I had just told Sr. Vergara the penalty that CONCACAF had imposed on Saprissa for crowd misbehavior in the Atlante game. It was an unheard of, unimaginable sum. The rest of the boardroom began muffled weeping.

How would we survive? How could we begin to pay such a fine?

To give you some idea of what we were facing - if we charged one US dollar per ticket for a game, and sold out the entire stadium, we would have barely seven thousand US dollars left over. Perhaps eight.

Sr. Vergara pulled the cord twice, summoning manservant Murgatroyd. "Chiva Cola," he whispered. "A double. For the whole table." Manservant Murgatroyd shambled off, his false leg dragging behind him.

Outside I heard screaming, and distant sirens. The word must have gotten out. Fifteen thousand dollars. The whole country must be in a panic, I thought.

"We have brought this on ourselves," Sr. Vergara finally said. "The fault is ours. We wanted to win a game. A mere game. To advance a single round in a tournament."

"We must immediately commit suicide," suggested MacGruber, the cyborg accountant who also served as a tea tray.

There was general agreement around the table. The Drano had already been added to the Chiva Cola when Sr. Vergara finally spoke.

"No," he said. "A hideous, painful death would be the easy way out. We must somehow raise the money."

"I will of course sell my other leg to contribute to the cause," said manservant Murgatroyd. "But I doubt it will come anywhere near paying the fine."

"Besides, sir, the dishonor will remain," said MacGruber. "And it will carry down to our families. At least let us go home to kill our children."

Sr. Vergara stared out the window, as the city and nation burned outside.

"All I ever wanted," he said, "was to provide a place where Saprissa fans could throw coins and rocks at foreigners."

"A noble dream, sir," I said, fighting back tears.

"We are a proud club," said Sr. Vergara. "The world knows of my undivided and undying devotion to Saprissa, to the sport of football, and to the highest ideals of sportsmanship. We will find a way to pay. We will carry on."
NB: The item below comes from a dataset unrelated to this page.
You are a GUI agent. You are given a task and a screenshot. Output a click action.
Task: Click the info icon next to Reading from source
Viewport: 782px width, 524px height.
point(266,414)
I nodded my head, and went outside to tell the nation that somewhere, somehow, amidst the ruins, they must find hope.


"Fifteen thousand dollars? That's all? Tell Warner I have that in my ass. Tell Jack Warner I'm going to pay him with the pocket change that I store up my ass, just for exactly this kind of situation. Tell Jack Warner I'm going to pay him in ass money. Now where's that lazy SOB Murgatroyd with my Chiva Cola?"